The following special market update was emailed to our clients on Friday, June 17th:
Like the famous morning alarm clock scenes in the movie “Ground Hog Day,” we keep waking up to the same themes being replayed in the markets. Greece on the verge of default, possible contagion to other European countries, a weak U.S. job market, the economy growing slower than we had hoped. All these themes caused the stock and corporate bond markets to correct very sharply in May and June of 2010.
Here we are, one year later, and very little has changed except that the markets’ 2011 correction has been milder so far. But a significant measure of daily volatility has been re-introduced to the stock and bond markets. For a bit of perspective, the U.S. stock market (as reflected in the S&P 500) is down about 7% since its peak on April 29th of this year. Last year, the same index peaked on April 23rd and dropped 16% before bottoming on July 2nd.
The only new concern is that the Federal Reserve’s second round of quantitative easing (buying Treasury bonds for its own balance sheet, which adds liquidity to the economy) is about to end and there is little likelihood it will be extended in its current form. However, we think this should be more of a market concern than an economic concern as the evidence is clear that the Fed’s program had relatively little economic impact.
We continue to believe the U.S. economy will grow at a below average rate, unemployment will stay very high and corporate profits will stay pretty solid.
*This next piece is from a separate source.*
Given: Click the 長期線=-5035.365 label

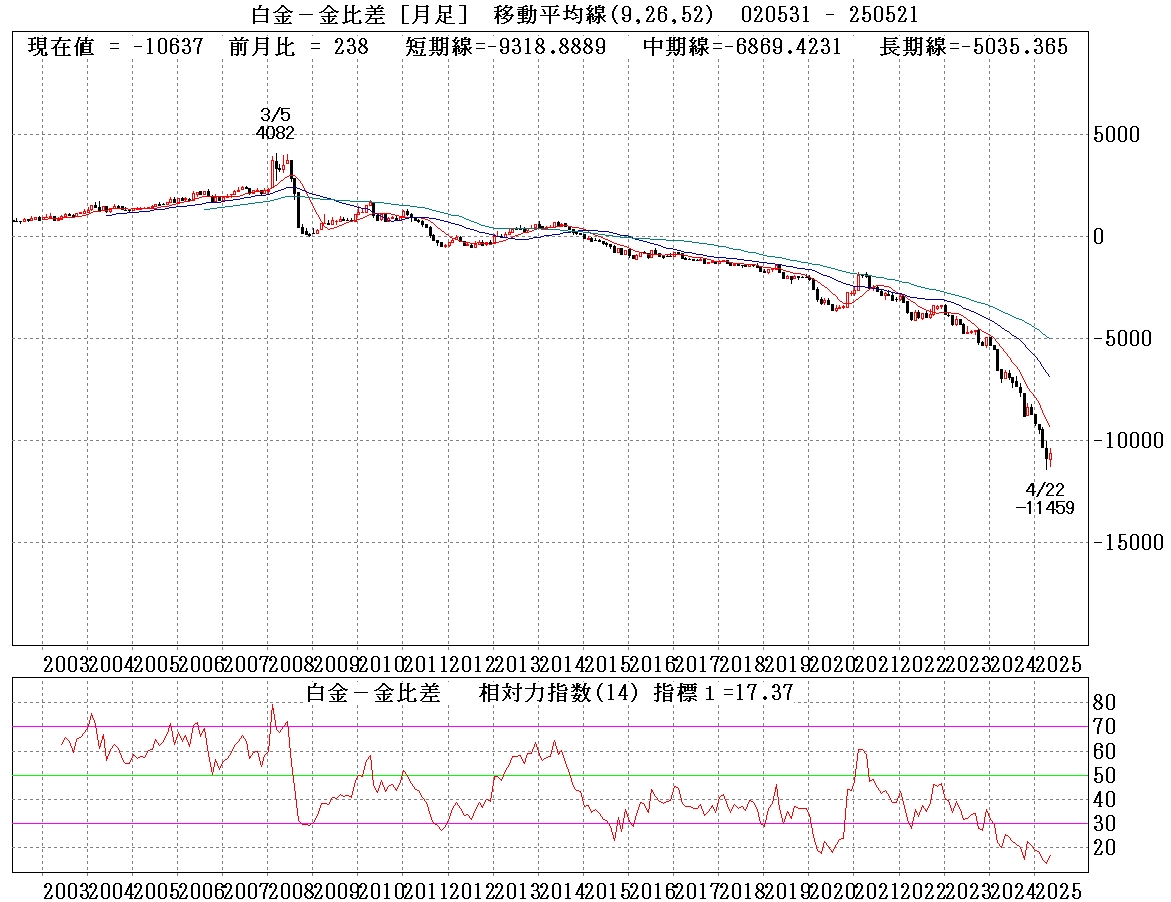Looking at the screenshot, I should pos(973,47).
The moderate fall in oil prices will ultimately put some money back in consumers’ pockets and lift spending a bit. While we don’t expect a recession in the near term, a slower growing economy has far less margin for policy error or shock absorption. Lack of consumer confidence, if translated to buying habits, can constrain the economy as well. Finally, we are heading into the presidential election cycle when we will see a barrage of talking heads telling us how poorly we are doing. This never helps an already weak economy.
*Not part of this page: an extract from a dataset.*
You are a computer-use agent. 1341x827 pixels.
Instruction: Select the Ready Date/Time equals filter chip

From an investment perspective, we continue to focus on the opportunities we see in individual stocks, carefully selected mutual fund and hedge fund managers and closed end fund special situations. The market corrections have created some good values and we expect to take advantage of short-term dislocations to your benefit. Of course, risk control is always top of mind each time we evaluate these opportunities for your portfolios.